ごんの株日記……その12

by ごんぱち



●八月某日『買い増シーン』

 第十二回です。
 一ダースです。
 一周年です。
 キリが良いので、ひとまずの最終回とします。
 株式投資にとって最後のイベントと言えば――。

 ――と、この辺は数日前までリアルに考えていた事。
 ところがどっこい、考えている通りには行かないのが人生。
 人生いろいろ。
 男もいろいろ。
 半分の人もいろいろ(女は?)。
 何が起こったかというと、ですな。

 話は前回からの続きである。
 ゲオ株の小さな変動を利用して、小銭を稼ぐごんぱちであった。
 高めに指して売り、一万円ぐらいの利益を見込んで買い直し、を続けようと思ったものの、まあ慎重過ぎた事もありなかなか売れず、20000強程度の儲けだった。
 でも、ホールドしているよりは金が手に入ったので、良かった良かった、などと思いつつ三度売り付け。
 終値500000円のところに、512000円という、やっぱり強引な指し値。
 ところが翌日。
 売れたんですな。
 終値519000円。
 実に19000円の値上がり。
 事態が把握出来ないまま、「こりゃああんまり利益を狙わない方が良いなぁ」と思い、前日安値の505000円で売り付けた。
 ところが翌日。
 ウツミ屋証券からの取引報告のメールが。
 内容は約定出来ず。
「ありゃりゃ、もっと慎重に買い付けないと駄目だったかなー」
 なんて思いつつ、YAHOO! で株価の確認をしてみたら。
 590000円。
 え?
 なに、それ。
 71000円高。
 ――なんじゃそりゃ!!

 凄い材料があったのである。
 考えてみれば、19000円値上げの段階で気づくべきだったのである。
 掲示板やら企業ニュースやらを確認した結果、ありました。

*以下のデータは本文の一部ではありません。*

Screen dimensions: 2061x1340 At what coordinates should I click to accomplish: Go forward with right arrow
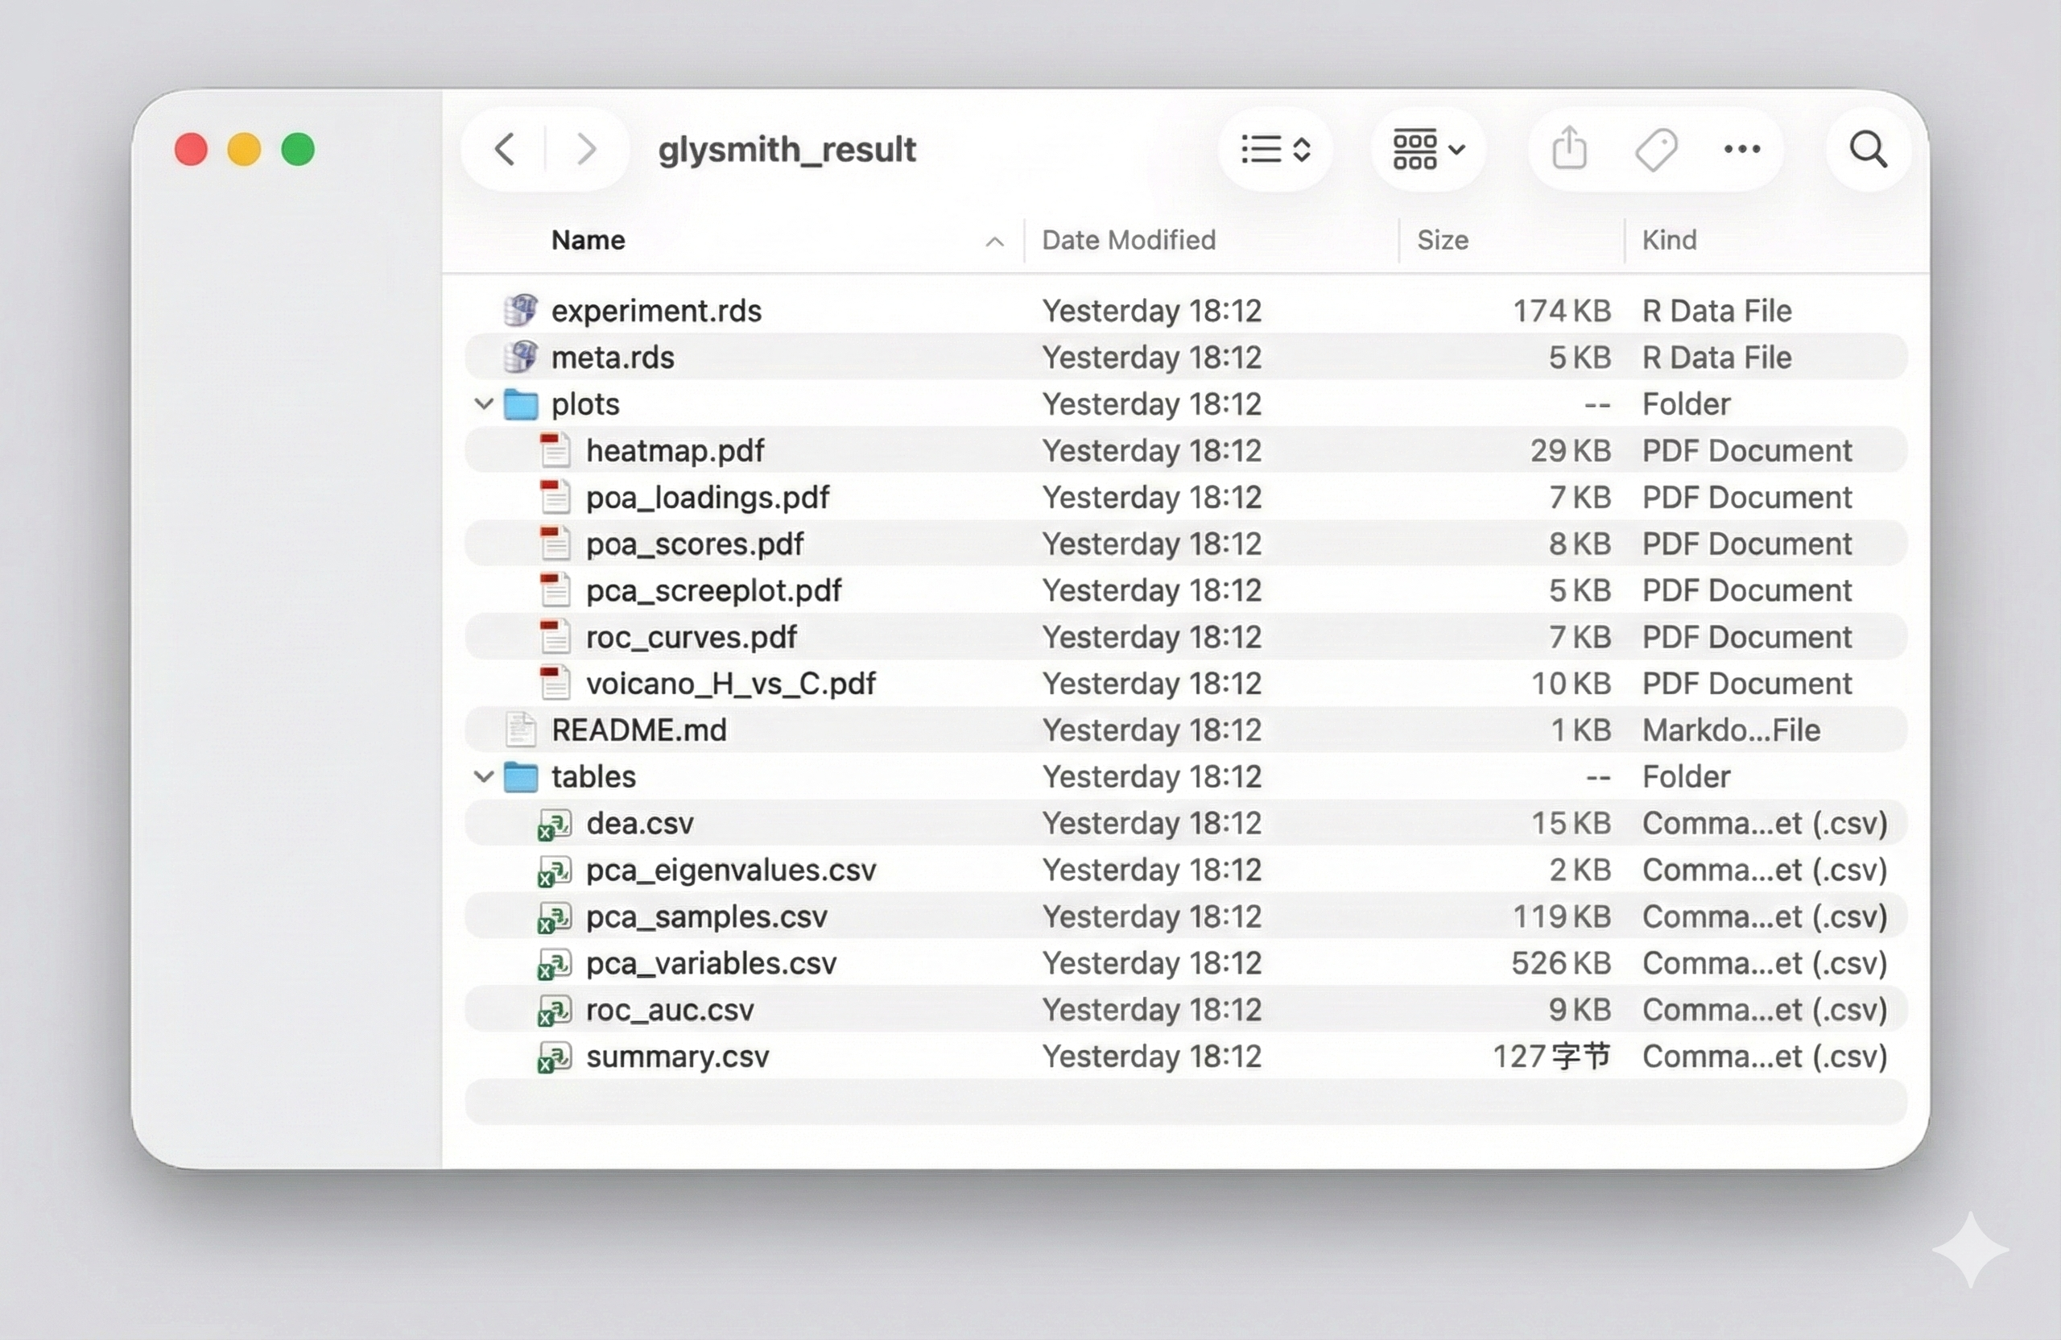[x=586, y=149]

好材料。
 九月三十日を権利確定日として、十一月に一株から二株への株式分割だって。
 うわー。
 前回のゲオの分割を思い出せば、分割後にどういう騰り方になるかは想像出来る。しかも、この分割は株式数を増やして、東証へ上場する条件を満たそうという意図があるらしい。
 こりゃあ……また騰るかも。
 まったくもって、まずい時に手放したものである。
 無論1株は残っているが、それだけというのも何だか。

 買い直そう。
 多少の損は仕方ない。
 必ずかどうかは分からないが、騰る可能性がとても高い。しかも、分割すれば一気に四株。気分的に面白い。
 だがしかし。
 現在の残金は転がして儲けた20000円ちょいと、ゲオ株を売った510000円のみ。
 全部引っかき集めても535000円。
 590000円の株を買える金ではない。
 値下げを待つ、という考え方もないではないが、分割が決まった、しかも拡大路線を進む企業の株が、一体どう下がるのか。
 過去のチャートを見ても、そうそう下がらない。何より、九月三十日までに買わなければ、分割の権利がない。
 だとすると、下がるのを待つよりも、騰る前にスピード勝負で買い付けるしかない。

 方法は二つ。
 金を作るか、足すか。
 即断が必要である。
 アトラス株と松屋フーズ株を売ると260000ぐらいだから、今の資金と合わせれば1株は確実に買える。
 しかし、松屋フーズは、売れば200000ぐらいになるとは言いながら、現在10000円以上の含み損のある株。この損を優待と配当でペイしようと思っている、長期保有型なのだ。
 アトラス株も、含み損が4000円ぐらいある上に、全部売っても50000円にもならない。ゲオが高騰した日には、こんな金では手が届かない。
 と、なりゃあ、足すしかない。
 現在の貯金はいつも使っている口座に700000円。こいつに、予備口座から300000足して1000000円きっかりを入れてやれば、どう騰ったって2株買える。2株足したらあんた、分割後には6株だよ(分かってるっての)。
 よし、決めた、足す!
 博打的で、人生ヤバイ感じになりつつある気もするがこっち! これぐらいやらんと面白くないでしょ(後付けの理屈)。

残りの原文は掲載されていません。